▸ Given exercise: Quote word for word the part of the post on Let's Encrypt certificates below, starting at "We don’t publish" and ending at "even shorter lifetimes.".

Securely creating TLS certificates with Let’s Encrypt
This post explains why it is more secure to issue TLS certificates from an external server, as opposed to from each server. Also, we’ll discuss the chosen challenge, frequency, diversity, and key strength
Challenge type
DNS
challenges are preferred because they require fewer privileges than HTTP ones. For
instance, they only need TXT records that start with an
_acme-challenge
subdomain. For example:
_acme-challenge.example.com. 120 IN TXT "rAnd0mK" _acme-challenge.foo.example.com. 120 IN TXT "43aZ09i"
On the other hand, HTTP challenges need:
- to be via HTTP (not HTTPS),
- a program on a live server,
- write permissions on a servable directory, and
-
‘pass out’ firewall exceptions without IP scope.
We don’t publish a list of IP addresses we use to validate… Let’s Encrypt
Renewal frequency
Certificates are renewed at least once a month per server.
Let’s Encrypt certificates last for 90 days, and can be renewed up to 5 times a week. Josh Aas from the ISRG recommends renewing them every 60 days in his 2015 post:
We recommend that subscribers renew every sixty days. Once automated renewal tools are widely deployed and working well, we may consider even shorter lifetimes.
Diversity
Each server has a different certificate. As Uxtly doesn’t need stateful load balancing, this way mitigates the decryption of all the traffic of a particular user on a given period. In other words, an adversary hoarding encrypted traffic has to break more certificates.

▸ Collected material:
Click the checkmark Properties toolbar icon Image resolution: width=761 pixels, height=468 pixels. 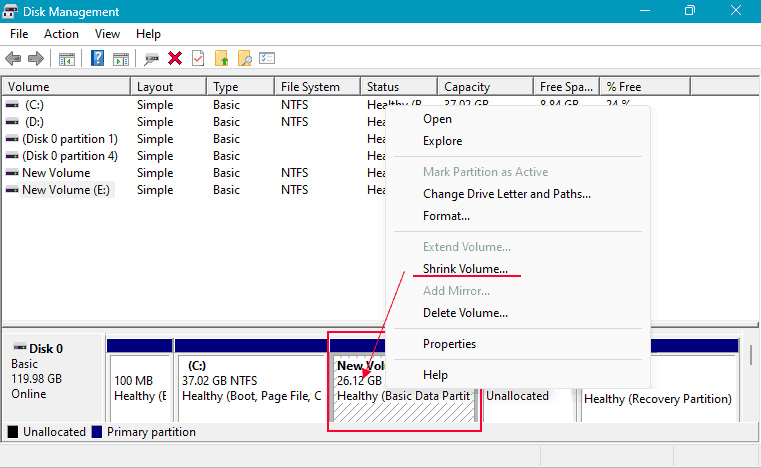(x=198, y=59)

▸ Response:
We don’t publish a list of IP addresses we use to validate… Let’s Encrypt
Renewal frequency
Certificates are renewed at least once a month per server.
Let’s Encrypt certificates last for 90 days, and can be renewed up to 5 times a week. Josh Aas from the ISRG recommends renewing them every 60 days in his 2015 post:
We recommend that subscribers renew every sixty days. Once automated renewal tools are widely deployed and working well, we may consider even shorter lifetimes.